Radio-Canada

Médecine : Dangereuses nanoparticules?

vendredi 6 nov, 14 h 26

Le débat sur les risques présentés par les nanotechnologies est relancé par les travaux de scientifiques britanniques qui ont démontré que les petites particules de métaux utilisés notamment lors de chirurgies de la hanche ou du genou altéraient l'ADN au-delà de la barrière cellulaire, sans toutefois la traverser, au moyen d'un signal jamais observé à ce jour.

L'équipe du Bristol Implant Research Centre à l'origine de cette découverte estime que ce mécanisme mal expliqué représente à la fois une opportunité et un risque pour la science.

Le Dr Gevdeep Bhabra et ses collègues pensent que ces résultats préliminaires sur les effets des nanotechnologies sont importants dans la mesure où de plus en plus de thérapies médicales ont ou auront recours à cette technologie jugée prometteuse.

Par exemple, des traitements fondés sur des nanoparticules sont actuellement à l'essai pour améliorer les examens par imagerie magnétique ou encore pour transporter des médicaments dans le corps.

Les chercheurs soupçonnent que des molécules jouent un rôle de transmetteur d'informations.
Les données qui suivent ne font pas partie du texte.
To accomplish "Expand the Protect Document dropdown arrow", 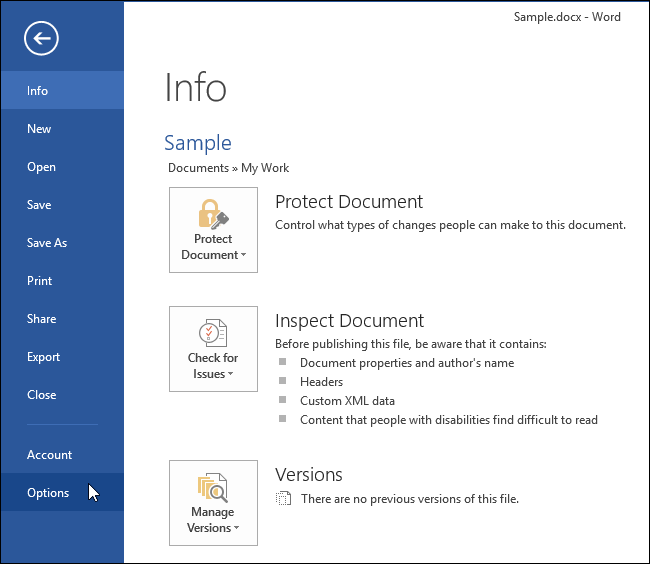I will tap(243, 255).
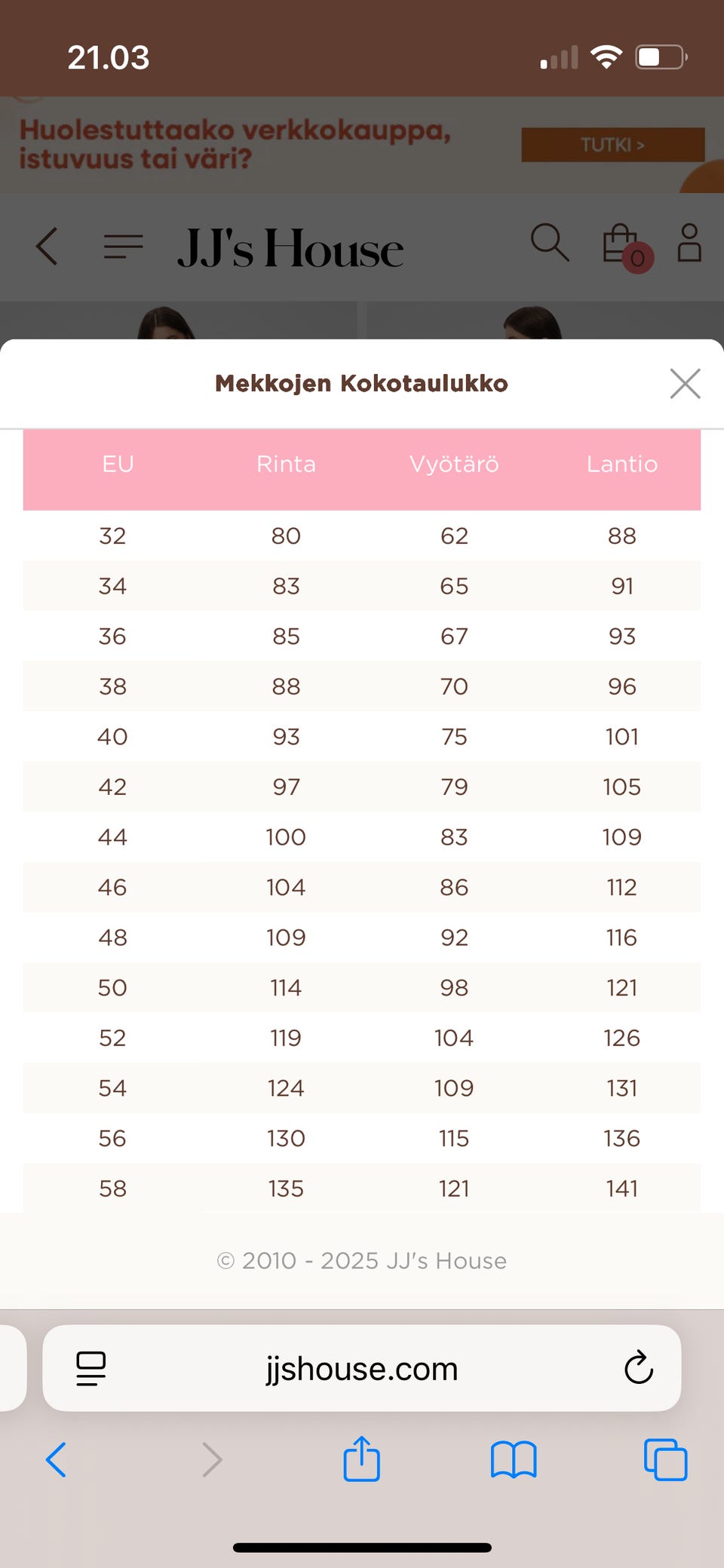Open the hamburger navigation menu
Screen dimensions: 724x1568
tap(124, 246)
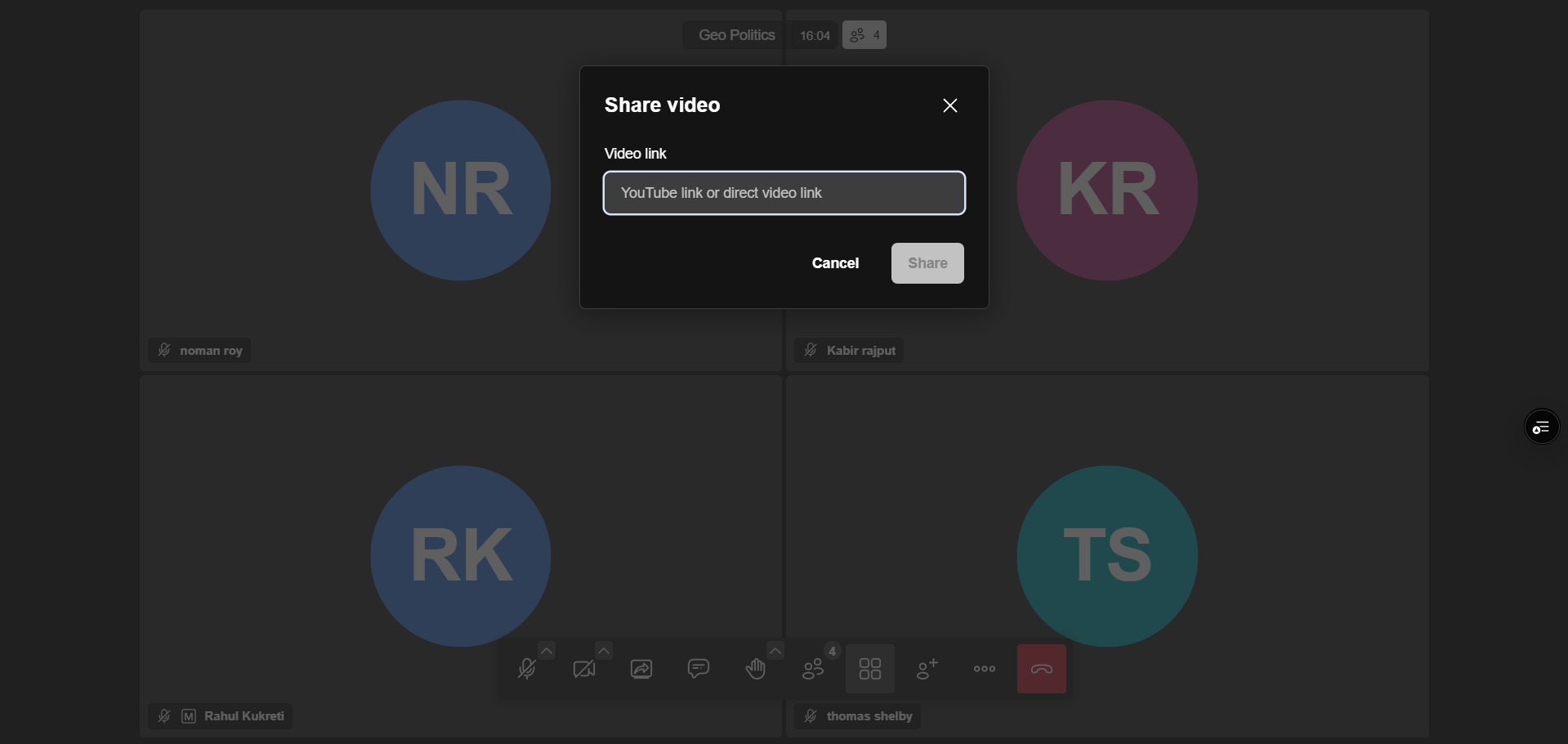Open the participants list icon in the toolbar
The height and width of the screenshot is (744, 1568).
tap(813, 670)
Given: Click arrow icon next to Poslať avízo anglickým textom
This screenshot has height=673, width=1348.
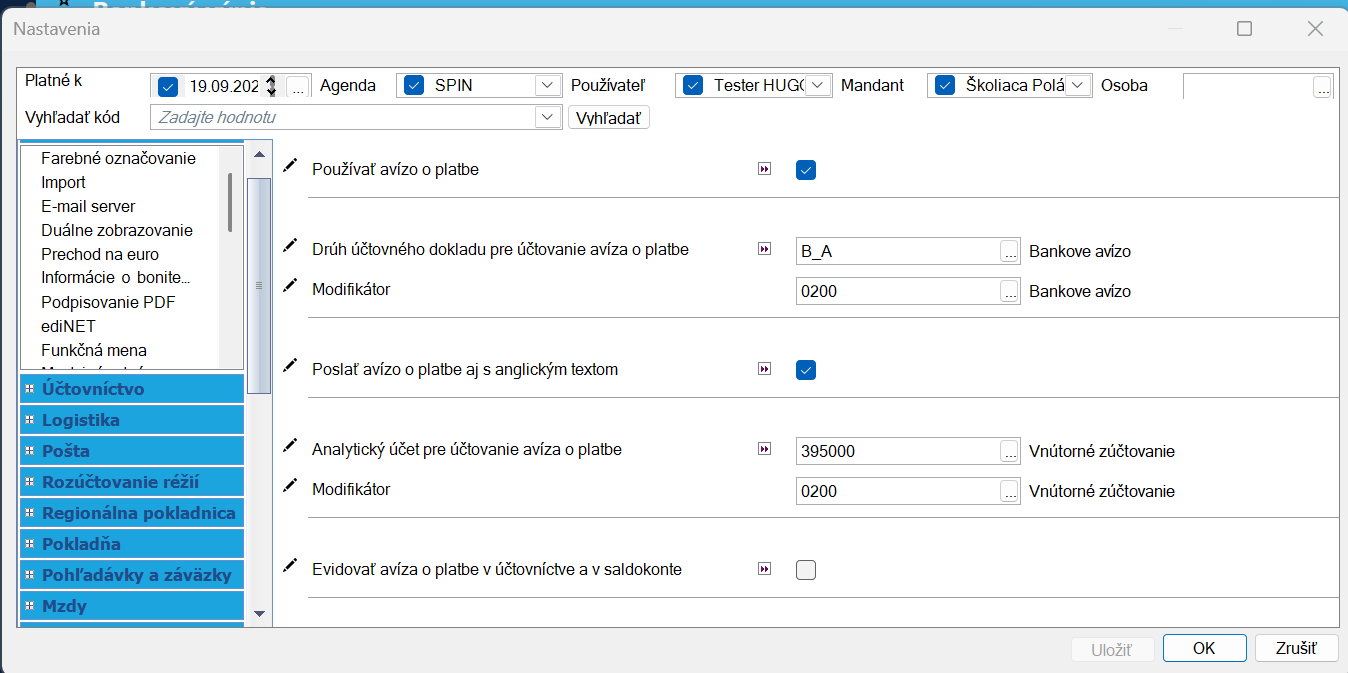Looking at the screenshot, I should click(765, 369).
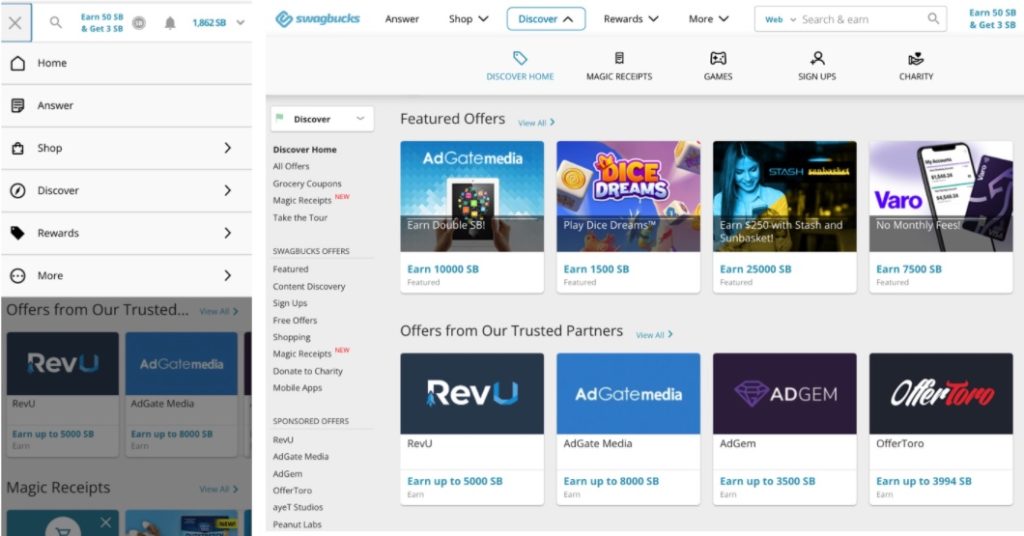Screen dimensions: 1024x536
Task: Select Answer in the top navigation bar
Action: click(x=402, y=19)
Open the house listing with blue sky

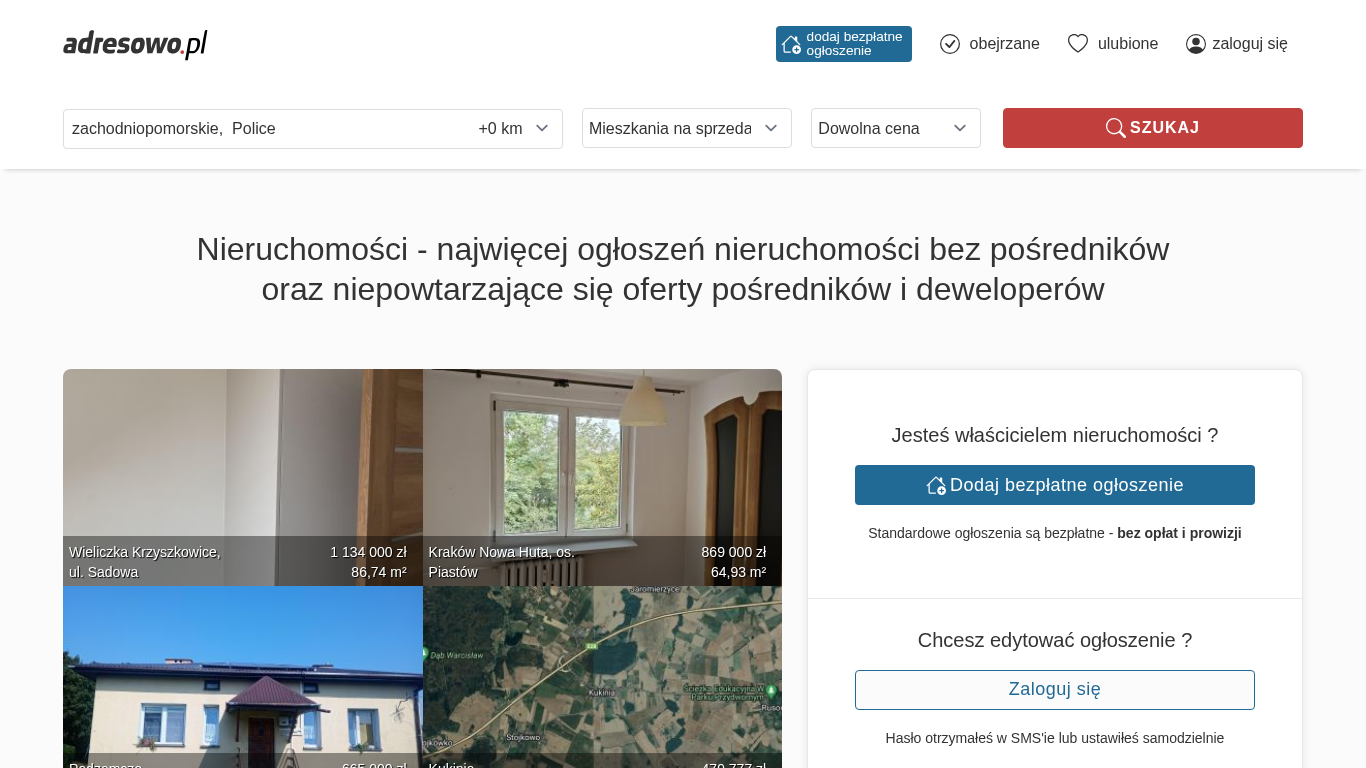click(242, 670)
Ils admettent cependant que leur système modèle est beaucoup plus simple que le corps humain, dans lequel les effets sont encore plus difficiles à démêler.

Ainsi, notent les auteurs des travaux, de petites particules comme des virus ou des prions pourraient utiliser de tels mécanismes, ce qui ouvre un champ entièrement nouveau pour la recherche.

Le détail de ces travaux est publié dans la revue Nature Nanotechnology.